EXERCISE DESCRIPTION: Copy the listing below word for word, everything from its first line down to and including the line that contains "will click(x=47, y=244).".

SUPPLIED MATERIAL:

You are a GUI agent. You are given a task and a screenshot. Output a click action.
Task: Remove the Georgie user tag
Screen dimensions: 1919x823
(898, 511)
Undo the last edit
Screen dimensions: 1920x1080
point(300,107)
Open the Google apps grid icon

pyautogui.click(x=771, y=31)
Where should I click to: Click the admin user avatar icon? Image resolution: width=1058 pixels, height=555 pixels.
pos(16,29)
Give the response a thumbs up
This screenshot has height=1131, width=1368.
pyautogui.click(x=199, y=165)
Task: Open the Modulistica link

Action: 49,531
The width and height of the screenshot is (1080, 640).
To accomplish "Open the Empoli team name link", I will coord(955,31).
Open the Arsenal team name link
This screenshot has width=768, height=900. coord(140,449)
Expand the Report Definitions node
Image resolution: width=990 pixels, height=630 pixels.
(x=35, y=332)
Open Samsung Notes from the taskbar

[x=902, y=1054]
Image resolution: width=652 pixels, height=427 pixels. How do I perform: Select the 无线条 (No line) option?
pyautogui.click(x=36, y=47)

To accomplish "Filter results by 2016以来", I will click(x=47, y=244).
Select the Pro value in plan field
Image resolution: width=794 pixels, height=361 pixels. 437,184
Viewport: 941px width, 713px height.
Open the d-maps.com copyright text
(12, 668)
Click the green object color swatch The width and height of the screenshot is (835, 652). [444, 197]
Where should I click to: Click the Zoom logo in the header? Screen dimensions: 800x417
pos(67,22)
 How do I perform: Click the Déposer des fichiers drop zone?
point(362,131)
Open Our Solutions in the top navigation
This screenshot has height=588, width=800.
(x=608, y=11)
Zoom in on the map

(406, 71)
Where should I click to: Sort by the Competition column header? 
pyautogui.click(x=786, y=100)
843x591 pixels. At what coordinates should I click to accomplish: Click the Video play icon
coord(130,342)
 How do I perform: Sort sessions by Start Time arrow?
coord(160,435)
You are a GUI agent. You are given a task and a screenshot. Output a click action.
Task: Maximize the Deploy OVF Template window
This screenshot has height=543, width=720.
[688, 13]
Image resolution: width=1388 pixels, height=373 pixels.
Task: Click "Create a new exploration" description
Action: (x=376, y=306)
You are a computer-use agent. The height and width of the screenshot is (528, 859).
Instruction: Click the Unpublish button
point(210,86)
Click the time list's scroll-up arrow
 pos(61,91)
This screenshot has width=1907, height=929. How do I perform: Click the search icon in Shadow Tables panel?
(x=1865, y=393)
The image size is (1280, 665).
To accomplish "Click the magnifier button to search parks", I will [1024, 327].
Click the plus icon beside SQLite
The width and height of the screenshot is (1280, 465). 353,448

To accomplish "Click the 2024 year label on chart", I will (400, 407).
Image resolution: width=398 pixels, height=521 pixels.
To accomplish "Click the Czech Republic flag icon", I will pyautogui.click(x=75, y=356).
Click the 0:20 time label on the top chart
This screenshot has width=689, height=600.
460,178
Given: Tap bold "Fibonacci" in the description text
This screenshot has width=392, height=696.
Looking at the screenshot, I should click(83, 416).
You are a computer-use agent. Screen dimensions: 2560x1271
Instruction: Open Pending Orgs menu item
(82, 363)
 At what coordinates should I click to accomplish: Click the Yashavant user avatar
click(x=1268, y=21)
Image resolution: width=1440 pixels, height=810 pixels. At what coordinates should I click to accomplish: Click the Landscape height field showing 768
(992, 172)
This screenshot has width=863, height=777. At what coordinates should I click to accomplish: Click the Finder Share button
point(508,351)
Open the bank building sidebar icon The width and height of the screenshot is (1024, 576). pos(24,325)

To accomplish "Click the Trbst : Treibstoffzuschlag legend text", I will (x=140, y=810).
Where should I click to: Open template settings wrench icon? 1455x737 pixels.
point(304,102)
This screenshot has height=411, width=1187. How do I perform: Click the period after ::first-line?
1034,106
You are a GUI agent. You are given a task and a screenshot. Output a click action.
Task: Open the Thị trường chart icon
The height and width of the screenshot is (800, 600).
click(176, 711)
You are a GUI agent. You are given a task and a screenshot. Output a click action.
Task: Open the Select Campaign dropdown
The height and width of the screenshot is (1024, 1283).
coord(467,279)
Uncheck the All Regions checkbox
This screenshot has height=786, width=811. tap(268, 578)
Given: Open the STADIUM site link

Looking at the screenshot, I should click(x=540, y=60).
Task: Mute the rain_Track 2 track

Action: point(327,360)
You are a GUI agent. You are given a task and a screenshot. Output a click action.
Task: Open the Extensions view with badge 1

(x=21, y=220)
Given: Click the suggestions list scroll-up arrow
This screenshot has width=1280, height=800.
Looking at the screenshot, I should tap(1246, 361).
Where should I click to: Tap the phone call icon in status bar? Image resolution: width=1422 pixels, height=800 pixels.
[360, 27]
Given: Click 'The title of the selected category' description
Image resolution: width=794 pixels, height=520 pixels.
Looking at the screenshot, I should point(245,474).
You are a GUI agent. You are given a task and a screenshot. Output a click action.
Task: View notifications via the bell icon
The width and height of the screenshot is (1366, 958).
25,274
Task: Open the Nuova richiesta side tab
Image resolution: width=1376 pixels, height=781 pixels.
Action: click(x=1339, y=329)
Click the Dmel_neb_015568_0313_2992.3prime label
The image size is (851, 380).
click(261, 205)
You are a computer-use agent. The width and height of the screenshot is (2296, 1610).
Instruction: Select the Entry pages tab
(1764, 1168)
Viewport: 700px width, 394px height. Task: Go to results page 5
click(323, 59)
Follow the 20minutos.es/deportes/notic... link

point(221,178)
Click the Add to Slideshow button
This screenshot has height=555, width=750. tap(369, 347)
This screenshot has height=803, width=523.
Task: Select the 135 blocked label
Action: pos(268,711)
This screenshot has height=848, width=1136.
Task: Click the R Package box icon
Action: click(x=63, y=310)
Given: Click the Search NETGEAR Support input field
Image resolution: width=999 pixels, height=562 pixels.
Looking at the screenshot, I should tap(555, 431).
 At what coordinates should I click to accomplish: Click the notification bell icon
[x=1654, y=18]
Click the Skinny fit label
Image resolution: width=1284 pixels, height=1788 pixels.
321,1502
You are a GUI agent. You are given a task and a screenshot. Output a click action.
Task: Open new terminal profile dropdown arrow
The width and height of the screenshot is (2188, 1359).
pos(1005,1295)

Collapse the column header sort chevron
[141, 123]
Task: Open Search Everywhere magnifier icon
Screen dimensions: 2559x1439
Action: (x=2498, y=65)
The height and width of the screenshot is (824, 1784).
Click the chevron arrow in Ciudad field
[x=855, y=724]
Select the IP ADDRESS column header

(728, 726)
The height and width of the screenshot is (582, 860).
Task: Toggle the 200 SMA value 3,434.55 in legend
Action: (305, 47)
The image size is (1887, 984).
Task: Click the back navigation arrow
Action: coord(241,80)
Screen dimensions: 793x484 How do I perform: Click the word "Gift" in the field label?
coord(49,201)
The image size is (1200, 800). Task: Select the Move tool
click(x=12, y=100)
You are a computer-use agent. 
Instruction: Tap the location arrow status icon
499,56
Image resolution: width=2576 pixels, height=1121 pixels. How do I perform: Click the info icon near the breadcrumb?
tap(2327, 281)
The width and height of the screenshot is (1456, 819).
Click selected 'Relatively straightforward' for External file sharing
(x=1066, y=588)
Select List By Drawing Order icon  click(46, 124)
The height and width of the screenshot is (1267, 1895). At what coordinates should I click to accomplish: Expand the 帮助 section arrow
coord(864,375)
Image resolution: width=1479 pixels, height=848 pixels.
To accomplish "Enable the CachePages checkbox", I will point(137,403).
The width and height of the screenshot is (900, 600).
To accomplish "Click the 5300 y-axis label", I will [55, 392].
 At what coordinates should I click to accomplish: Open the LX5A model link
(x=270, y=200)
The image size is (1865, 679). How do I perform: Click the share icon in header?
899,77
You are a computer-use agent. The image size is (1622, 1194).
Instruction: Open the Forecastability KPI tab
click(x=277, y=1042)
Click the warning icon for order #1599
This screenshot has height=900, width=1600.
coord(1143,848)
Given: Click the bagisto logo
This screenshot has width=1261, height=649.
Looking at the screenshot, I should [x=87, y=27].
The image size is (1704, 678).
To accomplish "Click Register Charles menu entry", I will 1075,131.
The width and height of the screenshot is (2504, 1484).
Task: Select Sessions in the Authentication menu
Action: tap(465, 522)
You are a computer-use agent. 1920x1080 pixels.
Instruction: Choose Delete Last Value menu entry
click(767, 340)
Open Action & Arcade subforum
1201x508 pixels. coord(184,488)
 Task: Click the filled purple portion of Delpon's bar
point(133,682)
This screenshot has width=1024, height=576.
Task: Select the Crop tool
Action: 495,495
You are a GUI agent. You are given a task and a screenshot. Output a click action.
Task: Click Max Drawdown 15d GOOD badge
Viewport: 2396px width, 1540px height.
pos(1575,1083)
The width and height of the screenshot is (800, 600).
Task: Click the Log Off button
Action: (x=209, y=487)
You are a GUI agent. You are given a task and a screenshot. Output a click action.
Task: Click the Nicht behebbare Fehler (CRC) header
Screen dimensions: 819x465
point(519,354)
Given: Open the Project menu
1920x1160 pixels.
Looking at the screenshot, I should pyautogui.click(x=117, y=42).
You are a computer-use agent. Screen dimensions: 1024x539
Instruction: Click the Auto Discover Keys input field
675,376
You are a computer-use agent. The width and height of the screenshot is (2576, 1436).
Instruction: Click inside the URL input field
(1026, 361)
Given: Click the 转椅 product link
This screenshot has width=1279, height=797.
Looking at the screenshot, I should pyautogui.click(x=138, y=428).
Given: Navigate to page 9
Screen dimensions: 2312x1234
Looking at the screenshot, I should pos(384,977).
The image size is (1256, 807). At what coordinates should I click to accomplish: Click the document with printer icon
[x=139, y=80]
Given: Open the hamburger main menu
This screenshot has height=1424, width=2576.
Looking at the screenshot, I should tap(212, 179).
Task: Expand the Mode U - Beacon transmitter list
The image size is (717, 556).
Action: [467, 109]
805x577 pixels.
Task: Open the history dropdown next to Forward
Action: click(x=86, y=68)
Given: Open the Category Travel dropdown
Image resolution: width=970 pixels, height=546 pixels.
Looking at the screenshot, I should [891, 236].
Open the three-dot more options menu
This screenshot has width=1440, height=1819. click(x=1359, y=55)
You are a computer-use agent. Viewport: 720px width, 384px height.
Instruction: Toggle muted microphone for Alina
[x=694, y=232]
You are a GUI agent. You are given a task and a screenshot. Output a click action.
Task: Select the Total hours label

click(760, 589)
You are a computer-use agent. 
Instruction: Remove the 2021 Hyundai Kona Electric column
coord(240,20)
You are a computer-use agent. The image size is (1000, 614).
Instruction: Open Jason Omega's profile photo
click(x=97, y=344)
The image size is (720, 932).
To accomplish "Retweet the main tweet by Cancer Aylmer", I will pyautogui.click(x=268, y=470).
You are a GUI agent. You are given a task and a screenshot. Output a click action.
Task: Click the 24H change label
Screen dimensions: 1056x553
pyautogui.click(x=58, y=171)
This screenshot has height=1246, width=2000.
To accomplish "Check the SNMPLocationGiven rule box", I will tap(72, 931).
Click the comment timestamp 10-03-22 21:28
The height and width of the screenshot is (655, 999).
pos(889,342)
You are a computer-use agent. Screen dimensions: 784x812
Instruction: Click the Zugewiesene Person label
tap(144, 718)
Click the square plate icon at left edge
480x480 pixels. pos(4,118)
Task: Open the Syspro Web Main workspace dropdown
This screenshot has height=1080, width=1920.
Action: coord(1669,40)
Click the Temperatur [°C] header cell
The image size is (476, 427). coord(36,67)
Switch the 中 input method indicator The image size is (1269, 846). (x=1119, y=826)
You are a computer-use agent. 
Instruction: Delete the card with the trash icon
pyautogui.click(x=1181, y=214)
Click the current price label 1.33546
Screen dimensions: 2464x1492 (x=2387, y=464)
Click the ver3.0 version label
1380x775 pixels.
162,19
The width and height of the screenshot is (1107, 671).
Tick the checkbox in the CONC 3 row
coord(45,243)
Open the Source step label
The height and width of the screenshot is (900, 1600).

OUTPUT FOR THIS TASK:
You are a GUI agent. You are given a task and a screenshot. Output a click action.
Task: Remove the Georgie user tag
Screen dimensions: 1919x823
(898, 511)
Undo the last edit
Screen dimensions: 1920x1080
point(300,107)
Open the Google apps grid icon

pyautogui.click(x=771, y=31)
Where should I click to: Click the admin user avatar icon? Image resolution: width=1058 pixels, height=555 pixels.
pos(16,29)
Give the response a thumbs up
This screenshot has height=1131, width=1368.
pyautogui.click(x=199, y=165)
Task: Open the Modulistica link

Action: 49,531
The width and height of the screenshot is (1080, 640).
To accomplish "Open the Empoli team name link", I will coord(955,31).
Open the Arsenal team name link
This screenshot has width=768, height=900. coord(140,449)
Expand the Report Definitions node
Image resolution: width=990 pixels, height=630 pixels.
(x=35, y=332)
Open Samsung Notes from the taskbar

[x=902, y=1054]
Image resolution: width=652 pixels, height=427 pixels. How do I perform: Select the 无线条 (No line) option?
pyautogui.click(x=36, y=47)

To accomplish "Filter results by 2016以来", I will click(x=47, y=244).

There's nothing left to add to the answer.